The train pulled into the Jonesboro station. Scarlett stepped onto the small platform that was still open on all sides. She looked around waiting, hoping that Will and Suellen had received her telegram. The children should have arrived yesterday with Prissy after Scarlett's hasty departure to Melanie's death bed. She hadn't wanted the children there, not then, not watching Melanie die. Scarlett shivered as the exhaustion and grief of the past year seemed to descend onto her.

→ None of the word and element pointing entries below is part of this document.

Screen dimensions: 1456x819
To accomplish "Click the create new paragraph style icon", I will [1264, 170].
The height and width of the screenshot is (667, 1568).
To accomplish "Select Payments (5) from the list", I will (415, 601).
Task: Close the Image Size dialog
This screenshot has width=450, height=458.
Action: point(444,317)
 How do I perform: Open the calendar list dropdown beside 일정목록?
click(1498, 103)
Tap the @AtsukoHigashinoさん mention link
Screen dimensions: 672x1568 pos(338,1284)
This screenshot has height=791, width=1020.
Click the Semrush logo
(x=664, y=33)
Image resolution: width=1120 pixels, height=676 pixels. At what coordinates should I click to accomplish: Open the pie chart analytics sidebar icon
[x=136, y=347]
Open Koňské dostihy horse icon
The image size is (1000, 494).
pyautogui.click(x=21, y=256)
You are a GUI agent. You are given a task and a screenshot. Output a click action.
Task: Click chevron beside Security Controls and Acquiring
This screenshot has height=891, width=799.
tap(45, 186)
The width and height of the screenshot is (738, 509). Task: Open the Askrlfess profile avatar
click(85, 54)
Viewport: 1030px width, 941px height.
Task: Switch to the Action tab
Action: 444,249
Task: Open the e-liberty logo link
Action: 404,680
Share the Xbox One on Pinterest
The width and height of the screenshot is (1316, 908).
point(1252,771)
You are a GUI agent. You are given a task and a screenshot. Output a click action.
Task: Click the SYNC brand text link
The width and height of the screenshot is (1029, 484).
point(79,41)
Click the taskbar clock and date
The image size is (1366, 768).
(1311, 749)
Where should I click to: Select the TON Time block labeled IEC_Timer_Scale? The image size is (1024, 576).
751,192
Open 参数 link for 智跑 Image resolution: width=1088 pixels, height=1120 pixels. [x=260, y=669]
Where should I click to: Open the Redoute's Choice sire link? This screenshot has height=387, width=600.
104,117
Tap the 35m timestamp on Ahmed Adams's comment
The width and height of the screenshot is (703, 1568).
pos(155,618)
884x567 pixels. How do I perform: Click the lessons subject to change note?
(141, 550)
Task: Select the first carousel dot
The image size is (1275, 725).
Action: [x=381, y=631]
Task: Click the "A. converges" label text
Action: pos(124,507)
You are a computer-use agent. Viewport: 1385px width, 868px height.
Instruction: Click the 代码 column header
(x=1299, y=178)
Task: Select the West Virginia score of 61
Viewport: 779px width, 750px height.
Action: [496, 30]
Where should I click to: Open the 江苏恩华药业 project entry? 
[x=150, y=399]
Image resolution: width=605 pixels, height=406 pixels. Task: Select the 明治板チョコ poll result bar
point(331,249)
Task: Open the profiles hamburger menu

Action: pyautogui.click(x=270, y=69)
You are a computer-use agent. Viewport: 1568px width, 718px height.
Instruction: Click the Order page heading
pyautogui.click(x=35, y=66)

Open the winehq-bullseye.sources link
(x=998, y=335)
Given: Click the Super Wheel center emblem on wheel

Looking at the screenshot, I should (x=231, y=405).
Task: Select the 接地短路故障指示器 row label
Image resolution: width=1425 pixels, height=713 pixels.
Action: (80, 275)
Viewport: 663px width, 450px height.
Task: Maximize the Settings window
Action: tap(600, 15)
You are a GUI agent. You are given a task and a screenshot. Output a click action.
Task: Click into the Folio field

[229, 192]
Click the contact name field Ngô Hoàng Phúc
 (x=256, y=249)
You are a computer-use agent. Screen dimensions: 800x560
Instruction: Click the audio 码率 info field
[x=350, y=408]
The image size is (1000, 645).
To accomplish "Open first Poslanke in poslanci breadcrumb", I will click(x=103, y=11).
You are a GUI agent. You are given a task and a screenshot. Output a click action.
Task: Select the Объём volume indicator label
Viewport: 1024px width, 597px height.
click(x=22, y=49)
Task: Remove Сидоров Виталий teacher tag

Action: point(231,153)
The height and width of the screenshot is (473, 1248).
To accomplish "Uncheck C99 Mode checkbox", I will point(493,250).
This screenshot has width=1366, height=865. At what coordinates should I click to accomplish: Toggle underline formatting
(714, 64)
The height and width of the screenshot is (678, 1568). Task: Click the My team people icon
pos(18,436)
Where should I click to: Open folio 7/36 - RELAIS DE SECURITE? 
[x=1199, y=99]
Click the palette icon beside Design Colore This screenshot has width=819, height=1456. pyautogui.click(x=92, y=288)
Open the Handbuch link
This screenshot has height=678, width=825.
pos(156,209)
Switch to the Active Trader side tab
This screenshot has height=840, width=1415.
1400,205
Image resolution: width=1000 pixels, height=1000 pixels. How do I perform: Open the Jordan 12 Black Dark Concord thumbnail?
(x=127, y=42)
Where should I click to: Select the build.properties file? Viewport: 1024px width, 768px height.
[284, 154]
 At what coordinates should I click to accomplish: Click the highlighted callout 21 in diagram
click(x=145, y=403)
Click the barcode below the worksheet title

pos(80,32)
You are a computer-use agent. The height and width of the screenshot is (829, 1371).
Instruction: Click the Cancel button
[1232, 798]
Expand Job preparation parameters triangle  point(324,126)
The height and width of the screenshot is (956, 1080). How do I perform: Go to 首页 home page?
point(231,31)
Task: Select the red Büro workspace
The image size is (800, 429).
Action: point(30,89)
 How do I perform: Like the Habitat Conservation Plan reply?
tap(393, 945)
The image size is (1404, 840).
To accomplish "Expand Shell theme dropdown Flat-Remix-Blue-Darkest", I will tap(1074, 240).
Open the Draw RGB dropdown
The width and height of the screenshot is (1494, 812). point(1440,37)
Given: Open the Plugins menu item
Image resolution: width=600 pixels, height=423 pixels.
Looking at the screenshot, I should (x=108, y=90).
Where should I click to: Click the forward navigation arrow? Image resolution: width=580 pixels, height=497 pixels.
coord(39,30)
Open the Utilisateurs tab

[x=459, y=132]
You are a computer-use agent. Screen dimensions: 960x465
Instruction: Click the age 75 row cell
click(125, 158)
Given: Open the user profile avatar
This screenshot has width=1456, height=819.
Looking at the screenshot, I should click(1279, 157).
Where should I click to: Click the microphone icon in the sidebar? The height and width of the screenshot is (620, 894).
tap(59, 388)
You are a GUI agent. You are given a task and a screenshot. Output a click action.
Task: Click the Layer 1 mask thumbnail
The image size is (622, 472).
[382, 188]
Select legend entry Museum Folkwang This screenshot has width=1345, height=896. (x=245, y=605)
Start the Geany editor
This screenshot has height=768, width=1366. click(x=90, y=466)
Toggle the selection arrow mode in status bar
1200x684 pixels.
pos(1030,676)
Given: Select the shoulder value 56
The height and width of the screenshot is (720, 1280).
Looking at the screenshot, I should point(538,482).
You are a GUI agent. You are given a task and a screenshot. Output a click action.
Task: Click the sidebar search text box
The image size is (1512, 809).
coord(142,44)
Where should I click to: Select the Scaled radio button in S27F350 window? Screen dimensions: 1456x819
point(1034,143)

"Scarlett!" Beatrice Tarleton hollered as she rushed across the street. "Child," she crooned, "you look so pale. I'm so sorry for your loss."

Scarlett's normally flashing eyes were lifeless and without fire. "Thank you." She murmured politely.

""Why, Scarlett O'Hara! I never thought that anyone or anything could defeat you. I always thought you were the only Belle in Clayton County that could have tamed any of my boys. Why I was sure that the twins were eventually going to have to duel over you. And they probably would have too if it wasn't for the war." Her eyes grew wistful as she spoke of the past. "I remember that last Barbecue at Twelve Oaks before the way how you were so surrounded by beaux. I was so surprised when you agreed to marry Charlie Hamilton. I don't mean to speak ill of the dead. But he didn't have life like you in him. And by the twin's reactions, you were marrying the devil himself. I'm not so sure that you didn't, but of course I'm not referring to Charles."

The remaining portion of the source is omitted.